Em Janeiro passado, o mesmo Tribunal da Relação do Porto considerou que u m homem, de 43 anos, reformado, de Ovar, foi condenado a 9 anos e seis meses de cadeia pelos crimes de violação, rapto e posse de arma. As vítimas eram mulheres que conhecia em discotecas. O Tribunal da Relação do Porto reduziu a pena em um ano e oito meses.
Uma interpretação dos factos e da sua gravidade levou a Relação do Porto a considerar "excessivas as penas" que foram aplicadas ao homem que, desde o início do ano 2009, infernizava a vida às mulheres que tentava seduzir em discotecas de Ovar.

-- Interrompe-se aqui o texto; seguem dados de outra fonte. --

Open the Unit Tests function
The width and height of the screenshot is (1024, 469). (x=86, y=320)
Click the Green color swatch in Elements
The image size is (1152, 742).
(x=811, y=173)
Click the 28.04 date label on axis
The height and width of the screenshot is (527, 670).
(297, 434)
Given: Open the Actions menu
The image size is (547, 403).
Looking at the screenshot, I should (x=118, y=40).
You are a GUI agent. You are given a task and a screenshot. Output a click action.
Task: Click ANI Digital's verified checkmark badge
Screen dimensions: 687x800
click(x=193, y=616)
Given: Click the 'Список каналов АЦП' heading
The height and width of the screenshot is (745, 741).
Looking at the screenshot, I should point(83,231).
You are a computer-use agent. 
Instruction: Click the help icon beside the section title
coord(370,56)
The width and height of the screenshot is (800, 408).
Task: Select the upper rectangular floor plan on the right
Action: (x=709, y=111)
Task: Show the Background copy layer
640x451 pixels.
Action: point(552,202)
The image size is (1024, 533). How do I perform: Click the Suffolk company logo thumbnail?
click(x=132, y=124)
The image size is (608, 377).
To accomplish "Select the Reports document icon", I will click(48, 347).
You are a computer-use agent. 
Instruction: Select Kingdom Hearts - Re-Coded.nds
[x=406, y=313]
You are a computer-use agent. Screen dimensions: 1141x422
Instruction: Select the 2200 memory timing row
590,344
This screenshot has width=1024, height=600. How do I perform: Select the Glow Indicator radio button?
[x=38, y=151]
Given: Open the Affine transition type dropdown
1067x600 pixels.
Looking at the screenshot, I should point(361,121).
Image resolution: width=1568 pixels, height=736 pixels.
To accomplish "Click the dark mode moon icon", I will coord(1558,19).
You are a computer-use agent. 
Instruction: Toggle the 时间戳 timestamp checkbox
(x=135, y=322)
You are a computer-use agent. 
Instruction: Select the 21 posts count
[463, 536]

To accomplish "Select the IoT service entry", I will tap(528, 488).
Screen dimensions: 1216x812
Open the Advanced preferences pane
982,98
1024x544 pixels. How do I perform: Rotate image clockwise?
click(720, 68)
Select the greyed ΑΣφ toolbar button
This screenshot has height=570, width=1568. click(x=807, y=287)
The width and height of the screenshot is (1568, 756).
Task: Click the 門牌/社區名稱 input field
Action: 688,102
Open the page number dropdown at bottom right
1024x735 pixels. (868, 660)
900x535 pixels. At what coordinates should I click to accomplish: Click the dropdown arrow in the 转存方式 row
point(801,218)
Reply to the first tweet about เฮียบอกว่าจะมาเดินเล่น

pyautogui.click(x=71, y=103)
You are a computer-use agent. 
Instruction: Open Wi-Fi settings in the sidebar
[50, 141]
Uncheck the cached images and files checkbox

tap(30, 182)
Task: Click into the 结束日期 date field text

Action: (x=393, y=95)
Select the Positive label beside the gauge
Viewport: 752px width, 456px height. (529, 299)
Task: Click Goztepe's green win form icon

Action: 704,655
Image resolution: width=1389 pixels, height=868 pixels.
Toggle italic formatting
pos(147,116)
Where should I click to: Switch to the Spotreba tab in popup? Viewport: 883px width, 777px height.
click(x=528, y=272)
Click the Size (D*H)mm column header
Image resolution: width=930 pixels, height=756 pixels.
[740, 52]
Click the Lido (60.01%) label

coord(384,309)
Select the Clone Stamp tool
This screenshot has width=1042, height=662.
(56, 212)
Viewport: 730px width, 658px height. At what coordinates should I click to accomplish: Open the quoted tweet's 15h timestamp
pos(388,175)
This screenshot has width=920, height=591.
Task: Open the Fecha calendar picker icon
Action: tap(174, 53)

Os juízes-desembargadores justificaram a redução da pena, entre outras coisas, porque "a sua [do violador] actividade delituosa se prolongou 'apenas' durante alguns momentos", salientando ainda que "a violação (...) consumou-se, de uma forma grave - introdução dos dedos na vagina - mas de uma forma menos gravosa que por exemplo as situações de coito, sendo que o acto praticado aconteceu uma vez", lê-se no acórdão. Com base nesta argumentação, o TRP classificou a conduta do indivíduo com "grau de ilicitude médio/ baixo", reduzindo a condenação de cinco para quatro anos de cadeia.
A mesma classificação foi aplicada aos dois crimes de rapto, pelos quais o reformado tinha sido condenado, isto porque "a privação de liberdade das vítimas se cifrou em alguns momentos que não terão atingido uma hora" e o meio empregado "foi o mais suave, a astúcia (...). Desta forma, a pena foi reduzida de três anos e meio para dois anos e meio por cada um dos crimes. A condenação por detenção de arma proibida, um bastão extensível, foi também baixada de 18 para sete meses de prisão. Tudo resumido, o condenado irá passar menos um ano e oito meses na cadeia. (Do “DN”).
Conclusão:
Em Portugal compensa ser criminoso, e violador, em particular, porque as vítimas são-no porque se põem como que a jeito. Ninguém se admire que, neste país de pernas para o ar, o médico psiquiatra venha a exigir uma indemnização à cliente do seu consultório. Afinal, ele é que é a vítima.
Caro cidadão, pelas leis deste país entregue a bandidos, pode dedicar-se à violação desde que o faça “apenas durante alguns momentos” e com os devidos cuidados… médicos.